The Government of Uganda, through the Ministry of Education, intends to implement Open and Distance e-Learning (ODeL), also known as e-learning, in all universities in the country.

The Government of Uganda, through the Ministry of Education, intends to implement Open and Distance e-Learning (ODeL), also known as e-learning, in all universities in the country.

“Through the Education and Sports Sector Strategic Plan 2021-2024/25, the Ministry intends to strengthen ODEL by including it in all higher education institutions, as well as strategies to ensure greater access to higher education,” said the Minister of Education and Sports. ,” Janet Kataaha Museveni said on Wednesday.


“We want to bring learning to people, not bring people into learning. We want to emphasize the need to make learning available where people are.”

She was speaking at the opening of the fourth annual Higher Education Conference at the Africana Hotel in Kampala on the theme “Improving Teaching, Learning and Assessment through Open and Distance E-Learning (ODeL) in Higher Education”.
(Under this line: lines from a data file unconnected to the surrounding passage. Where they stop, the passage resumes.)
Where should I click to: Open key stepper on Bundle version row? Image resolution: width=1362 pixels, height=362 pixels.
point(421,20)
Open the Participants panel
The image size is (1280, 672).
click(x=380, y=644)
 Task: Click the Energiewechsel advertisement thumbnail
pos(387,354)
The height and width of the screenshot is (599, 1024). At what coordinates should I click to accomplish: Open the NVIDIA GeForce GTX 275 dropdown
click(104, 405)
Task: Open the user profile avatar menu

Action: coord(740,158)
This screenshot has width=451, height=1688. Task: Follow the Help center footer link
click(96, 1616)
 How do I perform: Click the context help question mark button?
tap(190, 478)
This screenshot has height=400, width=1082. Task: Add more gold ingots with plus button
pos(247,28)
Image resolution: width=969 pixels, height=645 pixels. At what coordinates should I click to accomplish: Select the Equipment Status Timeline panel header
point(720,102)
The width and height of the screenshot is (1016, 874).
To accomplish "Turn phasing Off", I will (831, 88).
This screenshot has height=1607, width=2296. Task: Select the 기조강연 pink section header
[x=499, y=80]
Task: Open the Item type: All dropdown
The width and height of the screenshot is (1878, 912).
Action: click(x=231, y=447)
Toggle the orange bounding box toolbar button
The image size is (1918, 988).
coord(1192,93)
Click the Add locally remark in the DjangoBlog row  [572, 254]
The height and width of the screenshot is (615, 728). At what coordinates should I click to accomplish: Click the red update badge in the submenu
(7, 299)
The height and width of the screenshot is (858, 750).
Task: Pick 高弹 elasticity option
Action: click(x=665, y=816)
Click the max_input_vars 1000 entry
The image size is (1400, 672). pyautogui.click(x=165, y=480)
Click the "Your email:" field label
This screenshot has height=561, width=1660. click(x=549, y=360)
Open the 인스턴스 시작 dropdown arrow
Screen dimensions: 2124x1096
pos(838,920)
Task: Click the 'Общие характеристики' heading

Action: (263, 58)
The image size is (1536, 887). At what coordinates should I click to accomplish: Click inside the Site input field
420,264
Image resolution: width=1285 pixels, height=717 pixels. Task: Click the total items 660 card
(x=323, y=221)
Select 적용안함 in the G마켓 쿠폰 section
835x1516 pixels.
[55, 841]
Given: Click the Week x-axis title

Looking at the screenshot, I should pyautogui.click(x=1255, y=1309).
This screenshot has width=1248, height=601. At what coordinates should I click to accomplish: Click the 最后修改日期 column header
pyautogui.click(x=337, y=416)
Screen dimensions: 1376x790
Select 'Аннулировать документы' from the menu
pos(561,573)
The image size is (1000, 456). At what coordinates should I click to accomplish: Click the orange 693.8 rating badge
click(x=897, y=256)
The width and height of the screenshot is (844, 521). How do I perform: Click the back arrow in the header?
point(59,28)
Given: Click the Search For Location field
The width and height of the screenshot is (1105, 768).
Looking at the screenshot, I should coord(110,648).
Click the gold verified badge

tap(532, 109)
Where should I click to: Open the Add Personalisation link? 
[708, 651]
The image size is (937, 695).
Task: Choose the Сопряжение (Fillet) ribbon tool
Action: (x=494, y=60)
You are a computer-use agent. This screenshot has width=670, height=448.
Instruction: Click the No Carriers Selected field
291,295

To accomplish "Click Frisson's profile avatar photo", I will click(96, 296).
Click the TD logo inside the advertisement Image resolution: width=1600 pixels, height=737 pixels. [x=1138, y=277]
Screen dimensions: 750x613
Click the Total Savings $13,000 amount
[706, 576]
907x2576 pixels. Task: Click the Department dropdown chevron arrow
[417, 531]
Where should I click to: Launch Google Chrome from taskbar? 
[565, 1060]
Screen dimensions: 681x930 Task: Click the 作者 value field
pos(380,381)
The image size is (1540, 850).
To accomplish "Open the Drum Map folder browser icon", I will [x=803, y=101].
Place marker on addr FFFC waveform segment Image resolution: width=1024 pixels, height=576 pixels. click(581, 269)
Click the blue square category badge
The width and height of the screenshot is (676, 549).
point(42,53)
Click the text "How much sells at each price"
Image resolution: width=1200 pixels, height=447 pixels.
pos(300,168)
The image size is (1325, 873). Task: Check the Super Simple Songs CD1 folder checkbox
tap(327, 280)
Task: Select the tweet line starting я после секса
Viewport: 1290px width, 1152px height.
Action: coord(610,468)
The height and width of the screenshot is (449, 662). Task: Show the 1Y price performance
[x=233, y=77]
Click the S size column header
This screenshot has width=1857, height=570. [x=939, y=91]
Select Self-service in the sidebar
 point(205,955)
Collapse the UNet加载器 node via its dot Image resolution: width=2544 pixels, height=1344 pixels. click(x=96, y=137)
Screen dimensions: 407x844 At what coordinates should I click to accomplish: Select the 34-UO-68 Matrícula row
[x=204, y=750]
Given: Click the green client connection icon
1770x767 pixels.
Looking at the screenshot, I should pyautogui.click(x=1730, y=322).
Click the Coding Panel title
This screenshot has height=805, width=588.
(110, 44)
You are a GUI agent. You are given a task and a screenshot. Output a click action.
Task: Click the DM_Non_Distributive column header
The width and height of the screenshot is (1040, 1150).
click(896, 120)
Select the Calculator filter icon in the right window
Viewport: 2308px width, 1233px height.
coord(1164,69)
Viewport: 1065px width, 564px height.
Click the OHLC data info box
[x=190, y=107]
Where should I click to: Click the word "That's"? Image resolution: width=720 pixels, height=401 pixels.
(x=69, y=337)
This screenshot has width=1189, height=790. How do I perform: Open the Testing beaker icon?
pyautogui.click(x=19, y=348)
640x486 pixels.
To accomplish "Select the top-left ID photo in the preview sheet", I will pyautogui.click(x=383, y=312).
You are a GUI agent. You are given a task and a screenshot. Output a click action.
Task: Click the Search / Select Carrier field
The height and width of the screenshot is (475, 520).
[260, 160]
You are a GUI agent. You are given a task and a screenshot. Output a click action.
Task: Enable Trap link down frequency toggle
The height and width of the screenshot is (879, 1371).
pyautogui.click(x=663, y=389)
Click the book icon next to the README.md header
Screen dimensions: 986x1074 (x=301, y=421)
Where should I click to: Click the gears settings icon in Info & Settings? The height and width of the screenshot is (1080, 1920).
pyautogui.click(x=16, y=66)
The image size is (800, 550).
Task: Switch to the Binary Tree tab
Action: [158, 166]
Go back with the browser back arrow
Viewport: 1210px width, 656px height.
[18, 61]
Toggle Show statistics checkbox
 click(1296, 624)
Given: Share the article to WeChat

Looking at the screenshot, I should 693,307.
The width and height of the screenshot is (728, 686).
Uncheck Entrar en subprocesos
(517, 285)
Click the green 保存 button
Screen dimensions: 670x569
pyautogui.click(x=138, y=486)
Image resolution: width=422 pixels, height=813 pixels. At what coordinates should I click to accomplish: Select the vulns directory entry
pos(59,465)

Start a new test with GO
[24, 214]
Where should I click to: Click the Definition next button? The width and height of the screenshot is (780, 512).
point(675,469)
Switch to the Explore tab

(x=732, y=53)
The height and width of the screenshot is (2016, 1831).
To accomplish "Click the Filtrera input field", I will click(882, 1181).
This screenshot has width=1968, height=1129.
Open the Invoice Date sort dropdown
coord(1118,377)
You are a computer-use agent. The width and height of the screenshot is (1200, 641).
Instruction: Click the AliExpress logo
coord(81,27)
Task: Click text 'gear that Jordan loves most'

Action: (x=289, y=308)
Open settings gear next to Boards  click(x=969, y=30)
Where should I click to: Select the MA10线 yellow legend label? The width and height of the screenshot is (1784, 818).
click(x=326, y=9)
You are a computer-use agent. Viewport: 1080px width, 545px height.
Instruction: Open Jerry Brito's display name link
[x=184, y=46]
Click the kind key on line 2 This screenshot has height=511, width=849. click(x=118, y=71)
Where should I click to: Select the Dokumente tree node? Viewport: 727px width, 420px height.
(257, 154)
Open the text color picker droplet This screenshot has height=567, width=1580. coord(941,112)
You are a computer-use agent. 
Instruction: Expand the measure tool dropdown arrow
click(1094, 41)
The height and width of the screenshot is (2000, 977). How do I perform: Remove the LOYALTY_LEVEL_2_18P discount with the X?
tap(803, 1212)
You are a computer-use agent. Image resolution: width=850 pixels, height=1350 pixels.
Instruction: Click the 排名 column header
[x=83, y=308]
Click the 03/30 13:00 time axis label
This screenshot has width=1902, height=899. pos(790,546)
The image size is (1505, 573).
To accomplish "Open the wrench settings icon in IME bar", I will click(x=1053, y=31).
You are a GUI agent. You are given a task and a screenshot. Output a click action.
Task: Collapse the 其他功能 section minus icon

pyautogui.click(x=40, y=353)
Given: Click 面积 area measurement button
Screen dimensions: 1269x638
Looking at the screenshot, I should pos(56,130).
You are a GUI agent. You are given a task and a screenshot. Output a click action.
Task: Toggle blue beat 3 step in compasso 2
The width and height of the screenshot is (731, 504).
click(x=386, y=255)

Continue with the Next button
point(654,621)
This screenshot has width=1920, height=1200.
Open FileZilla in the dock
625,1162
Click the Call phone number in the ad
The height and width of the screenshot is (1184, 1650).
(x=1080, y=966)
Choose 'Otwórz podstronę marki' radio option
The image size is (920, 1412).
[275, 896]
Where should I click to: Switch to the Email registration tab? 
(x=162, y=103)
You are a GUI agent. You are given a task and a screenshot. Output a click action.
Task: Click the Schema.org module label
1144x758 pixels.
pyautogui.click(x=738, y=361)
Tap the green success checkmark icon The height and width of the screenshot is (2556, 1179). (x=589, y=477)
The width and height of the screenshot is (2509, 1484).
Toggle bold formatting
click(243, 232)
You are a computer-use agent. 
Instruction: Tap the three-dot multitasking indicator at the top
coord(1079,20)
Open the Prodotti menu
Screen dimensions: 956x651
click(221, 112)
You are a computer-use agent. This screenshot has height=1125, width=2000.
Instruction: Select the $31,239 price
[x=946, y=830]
The Education Minister said that the time has come to implement e-learning and give it a lot of attention because of its immense benefits.


“ODeL increases the number of eligible students, increases the student teacher ratio and provides solutions to emergencies in the education sector. It is flexible in terms of time and distance. It does not discriminate in terms of age, sex, religion or physical ability.

Prof. Mary Okwakol speaks on Wednesday.

According to the Executive Director of NCHE, Professor Mary Okwakol, institutions of higher learning and universities must apply for accreditation of the programs they want to teach remotely.

“Since we released the minimum standards (for e-learning) in August 2019, we expect that all institutions that wish to pursue Open Distance e-Learning (ODeL) must develop programs that they must submit to the National Council for Higher Education. accreditation. Post-Covid, programs not accredited to use the ODeL approach will not be accepted. This means that the emergency guidelines for ODeL will not apply post-covid. We have conveyed this position to the institutions both in writing and in various forms,” NCHE Executive Director Professor Mary Okwakol said on Wednesday.

She insisted that institutions must develop programs specifically designed to be implemented using ODeL and submit them for accreditation, or the guidelines will no longer apply.

According to Prof Okwakola, out of the 250 institutions regulated by the NCHE, only 48 (19.2%) have complied and been approved to implement the open distance e-learning system.

“As we roll out ODeL, NCHE remains committed to academic integrity, quality and standards, which are non-negotiable and without which we will provide inadequate knowledge and skills, but which are critical to contributing to development and addressing socio-economic and health challenges. ever-increasing challenges.”


The Chairman of the National Council for Higher Education, Professor Eli Katunguka, said that despite the many benefits, there are still challenges in the implementation of e-learning which he says need to be tackled.

“There is still a need to improve digital skills for both teachers and learners, while the cost of internet remains high. Some institutions and students lack the necessary ICT infrastructure such as computers to be able to implement e-learning, while some employers do not accept degrees or diplomas obtained through e-learning,” Prof. Katunguka.